Nos anos de 2015 e 2016, fui convidada para encontros da Red Interuniversitaria Latinoamericana y del Caribe sobre Discapacidad y Derechos Humanos (veja aqui e aqui) para contar minhas experiências com a acessibilidade no ensino superior, sendo estudante com deficiências múltiplas. Vou compartilhar abaixo um pouco do meu relato com vocês, para ilustrar algumas opções (e direitos!) que os alunos brasileiros com distúrbios de movimento podem ter para vencer as barreiras físicas do ambiente escolar e universitário.
Eu comecei definitivamente a frequentar a escola com cinco anos de idade. Antes disso, quando eu tinha três anos, fui durante alguns meses em uma escolinha infantil, mas uma queda na gangorra do parquinho, na hora do recreio, me trouxe um trauma na época e minha mãe só me pôs de volta na escola com cinco anos. Sempre frequentei estabelecimentos regulares e particulares de ensino, e as adaptações físicas eram feitas sob a orientação da minha fisioterapeuta.
Desde a época dos três até os 12 anos, eu tive uma monitora exclusiva que me acompanhava nas aulas, para me ajudar nos cuidados pessoais e a copiar no caderno o material da lousa. Encontrei pouquíssimas dificuldades em relação a andar sozinha, a questão principal sempre foi a coordenação motora dos braços e pescoço. Hoje, com a Lei Brasileira da Inclusão (LBI), é dever das escolas públicas e privadas fornecer esse profissional monitor para o aluno com deficiência que necessite desse recurso, e sem cobrar da família gastos adicionais nenhum! Infelizmente, no meu tempo de ensino fundamental (2000-2009), a situação era diferente. A minha sorte foi que meus pais fizeram de tudo para conseguirem manter por conta própria esse tipo de profissional ao meu lado na escola.
Ocasionalmente, eu precisava de adaptações em mesas e cadeiras, que tinham que ser um pouco maiores por causa da minha movimentação corporal excessiva. Durante os primeiros anos do ensino fundamental, eu usava engrossadores de lápis e tesouras adaptadas pela minha fisioterapeuta, que também orientava a escola a me passar atividades de escrever, colorir e recortar como tarefas diárias para treinar minha coordenação. Até uns oito anos eu conseguia copiar sozinha o material da lousa, por não serem muitos os textos que as professoras passavam.

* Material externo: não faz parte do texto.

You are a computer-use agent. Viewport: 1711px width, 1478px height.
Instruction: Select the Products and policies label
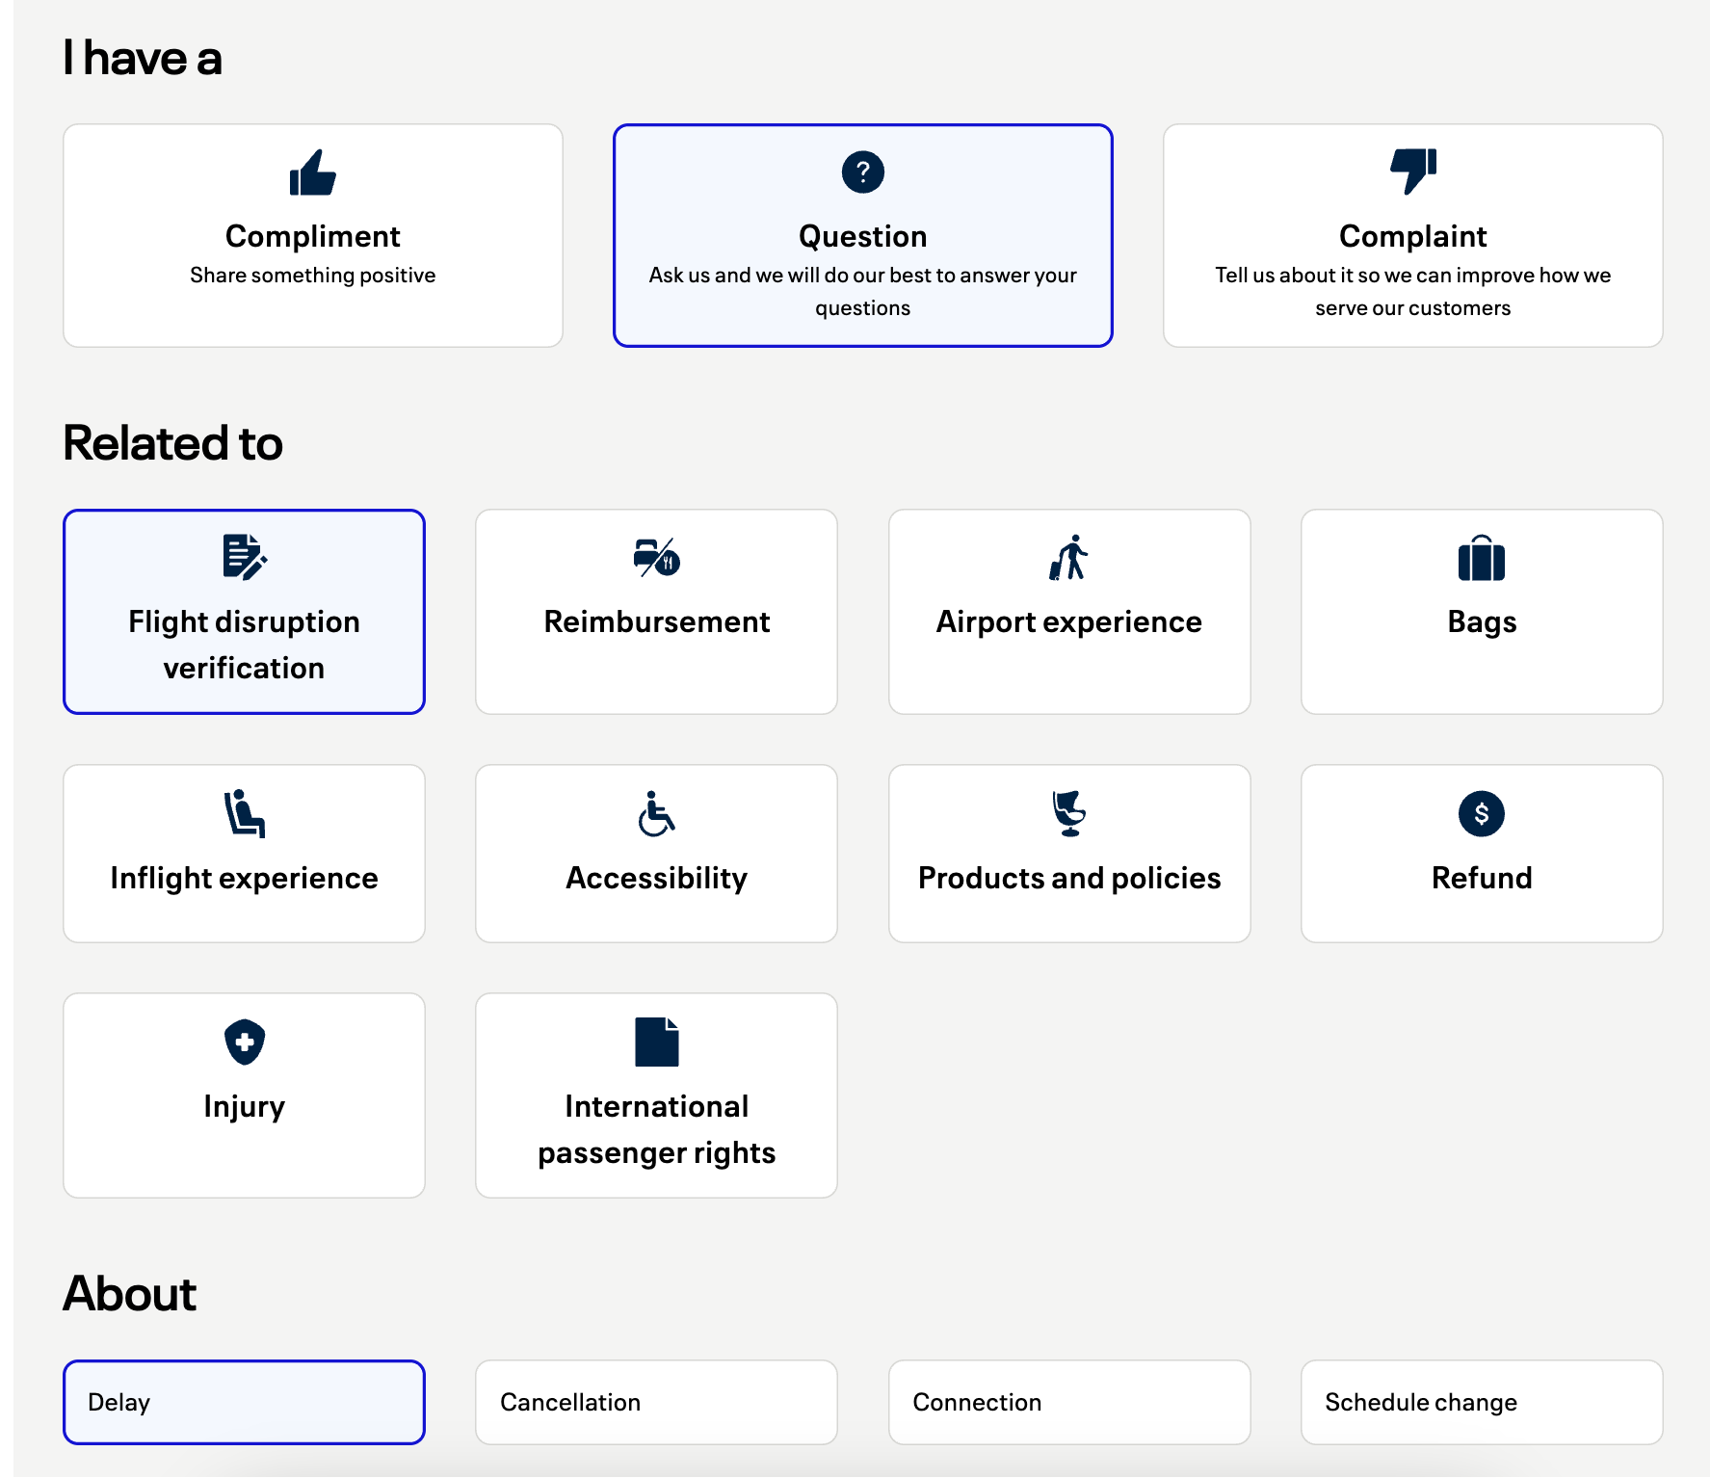(x=1068, y=878)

Com oito anos, também passei a usar óculos, pois meu grau de miopia estava aumentando. Quando o uso da leitura labial, técnica que aprendi sozinha, não me possibilitou mais acompanhar as conversas e outras atividades sonoras com tanta eficiência, e descobrimos enfim minha deficiência auditiva, eu recebi, aos nove anos de idade, meus primeiros aparelhos. Aos 12 anos, ganhei também meu primeiro notebook para obter mais independência na escrita. Dos 13 até os 17 anos, frequentei a escola sem o auxílio de monitores, apenas com minha mãe indo me ajudar diariamente na hora do intervalo, e eu copiava o material escolar no notebook ou tirava xerox dos cadernos de amigos.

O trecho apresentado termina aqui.